Generation and characterization of BMM-ABs, pOC-ABs and mOC-ABs. (A) Schematic diagram for osteoclast differentiation and the isolation of ABs from BMMs, pOCs and mOCs. (B) Representative TRAP stain and immunofluorescent (IF) staining images of bone marrow macrophages (BMMs), pre-osteoclasts (pOCs) and mature osteoclasts (mOCs). IF stain of vinculin (red) marking actin ring were shown. Bar represents 200 µm. (C) Quantification of TRAP positive cells number and actin ring positive cells number per well in B. (D) Gene array analysis showed the alteration of osteoclast specific genes expression from BMM to mOC. (E) Western blot analysis of H3, H2B, C1QC, C3B and GAPDH in indicated groups. (F) FSC/SSC analysis of BMM-ABs, pOC-ABs and mOC-ABs. Platelets (blue) were used as a size marker gating ABs (1-4 µm, gate R2). ABs derived from different periods of osteoclasts contains cell debris (gate R1), ABs (gate R2) and microparticles (gate R3). (G) Annexin V/FITC (FL1-A) and PI A (FL2-A) analysis of live cells, BMM-ABs, pOC-ABs and mOC-ABs.
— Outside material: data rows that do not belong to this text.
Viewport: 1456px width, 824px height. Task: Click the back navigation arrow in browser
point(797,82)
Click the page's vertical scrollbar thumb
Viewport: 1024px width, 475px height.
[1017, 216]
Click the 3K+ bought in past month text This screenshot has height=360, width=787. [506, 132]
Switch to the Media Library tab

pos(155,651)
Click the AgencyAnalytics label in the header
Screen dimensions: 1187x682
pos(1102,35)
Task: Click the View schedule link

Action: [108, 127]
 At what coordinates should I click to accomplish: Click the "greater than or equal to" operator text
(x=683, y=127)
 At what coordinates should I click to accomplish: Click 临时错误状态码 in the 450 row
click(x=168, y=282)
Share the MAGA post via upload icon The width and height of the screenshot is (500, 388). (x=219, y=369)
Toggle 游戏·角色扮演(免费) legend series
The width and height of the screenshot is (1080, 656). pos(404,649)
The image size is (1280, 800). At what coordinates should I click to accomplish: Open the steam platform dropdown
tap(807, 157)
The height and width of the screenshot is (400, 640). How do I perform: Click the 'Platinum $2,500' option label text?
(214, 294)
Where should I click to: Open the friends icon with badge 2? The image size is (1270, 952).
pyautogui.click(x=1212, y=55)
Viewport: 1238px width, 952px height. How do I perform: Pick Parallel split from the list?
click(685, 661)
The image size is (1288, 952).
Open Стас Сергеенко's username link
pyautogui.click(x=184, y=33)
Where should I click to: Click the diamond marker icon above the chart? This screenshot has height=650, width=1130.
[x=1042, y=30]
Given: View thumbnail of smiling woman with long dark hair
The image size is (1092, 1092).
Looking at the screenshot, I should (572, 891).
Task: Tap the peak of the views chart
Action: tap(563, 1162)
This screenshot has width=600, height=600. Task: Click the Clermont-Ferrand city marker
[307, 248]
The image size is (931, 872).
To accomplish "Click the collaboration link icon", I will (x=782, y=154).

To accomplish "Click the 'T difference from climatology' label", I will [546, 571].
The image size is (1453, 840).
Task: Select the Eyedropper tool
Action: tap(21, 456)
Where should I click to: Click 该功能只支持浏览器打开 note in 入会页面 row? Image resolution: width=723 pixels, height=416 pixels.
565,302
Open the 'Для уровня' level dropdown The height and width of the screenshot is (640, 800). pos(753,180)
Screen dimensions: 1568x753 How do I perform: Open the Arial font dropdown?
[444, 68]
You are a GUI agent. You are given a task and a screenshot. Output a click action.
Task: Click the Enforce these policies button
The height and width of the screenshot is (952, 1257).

The quadrant gates were set on the respective unstained control population. The percentage of events is given in the right corner of indicated region. Images are representative of n = 5 independent experiments. The data in the figures represent the averages ± SD. Significant differences are indicated as * (p < 0.05) or ** (p < 0.01) paired using Student's t test unless otherwise specified.